[Start of section]

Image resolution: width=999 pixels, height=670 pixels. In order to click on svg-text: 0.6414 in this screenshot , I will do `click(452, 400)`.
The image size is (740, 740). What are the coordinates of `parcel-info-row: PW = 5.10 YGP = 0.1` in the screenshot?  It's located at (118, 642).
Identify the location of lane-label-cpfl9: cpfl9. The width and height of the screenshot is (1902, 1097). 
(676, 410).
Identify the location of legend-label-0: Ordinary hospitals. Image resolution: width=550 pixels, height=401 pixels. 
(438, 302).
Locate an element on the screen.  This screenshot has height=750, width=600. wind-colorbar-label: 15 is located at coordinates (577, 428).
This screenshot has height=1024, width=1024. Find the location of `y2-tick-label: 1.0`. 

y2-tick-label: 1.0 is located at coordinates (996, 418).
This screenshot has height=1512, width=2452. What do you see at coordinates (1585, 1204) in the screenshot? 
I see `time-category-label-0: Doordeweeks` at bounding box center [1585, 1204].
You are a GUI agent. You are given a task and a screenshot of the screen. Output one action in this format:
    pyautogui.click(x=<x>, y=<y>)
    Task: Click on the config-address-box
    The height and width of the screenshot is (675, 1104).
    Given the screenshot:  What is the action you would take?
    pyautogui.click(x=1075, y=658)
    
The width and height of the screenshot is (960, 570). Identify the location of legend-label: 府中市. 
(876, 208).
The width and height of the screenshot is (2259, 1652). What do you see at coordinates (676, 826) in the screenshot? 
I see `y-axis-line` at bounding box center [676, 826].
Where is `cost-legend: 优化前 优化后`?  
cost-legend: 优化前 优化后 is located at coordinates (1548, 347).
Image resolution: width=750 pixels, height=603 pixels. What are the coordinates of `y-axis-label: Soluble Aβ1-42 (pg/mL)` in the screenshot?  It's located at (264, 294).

[End of section]

Description of the task:
Rewrite all of the items above, replacing "Identify the location of" with "Find the position of" everywhere it occurs and keeping everything else the same.

Exercise answer:
Image resolution: width=999 pixels, height=670 pixels. In order to click on svg-text: 0.6414 in this screenshot , I will do `click(452, 400)`.
The image size is (740, 740). What are the coordinates of `parcel-info-row: PW = 5.10 YGP = 0.1` in the screenshot?  It's located at (118, 642).
Find the position of lane-label-cpfl9: cpfl9. The width and height of the screenshot is (1902, 1097). 
(676, 410).
Find the position of legend-label-0: Ordinary hospitals. Image resolution: width=550 pixels, height=401 pixels. 
(438, 302).
Locate an element on the screen.  This screenshot has height=750, width=600. wind-colorbar-label: 15 is located at coordinates (577, 428).
This screenshot has height=1024, width=1024. Find the location of `y2-tick-label: 1.0`. 

y2-tick-label: 1.0 is located at coordinates (996, 418).
This screenshot has height=1512, width=2452. What do you see at coordinates (1585, 1204) in the screenshot? 
I see `time-category-label-0: Doordeweeks` at bounding box center [1585, 1204].
You are a GUI agent. You are given a task and a screenshot of the screen. Output one action in this format:
    pyautogui.click(x=<x>, y=<y>)
    Task: Click on the config-address-box
    The height and width of the screenshot is (675, 1104).
    Given the screenshot:  What is the action you would take?
    pyautogui.click(x=1075, y=658)
    
The width and height of the screenshot is (960, 570). Find the position of legend-label: 府中市. 
(876, 208).
The width and height of the screenshot is (2259, 1652). What do you see at coordinates (676, 826) in the screenshot? 
I see `y-axis-line` at bounding box center [676, 826].
Where is `cost-legend: 优化前 优化后`?  
cost-legend: 优化前 优化后 is located at coordinates (1548, 347).
Image resolution: width=750 pixels, height=603 pixels. What are the coordinates of `y-axis-label: Soluble Aβ1-42 (pg/mL)` in the screenshot?  It's located at (264, 294).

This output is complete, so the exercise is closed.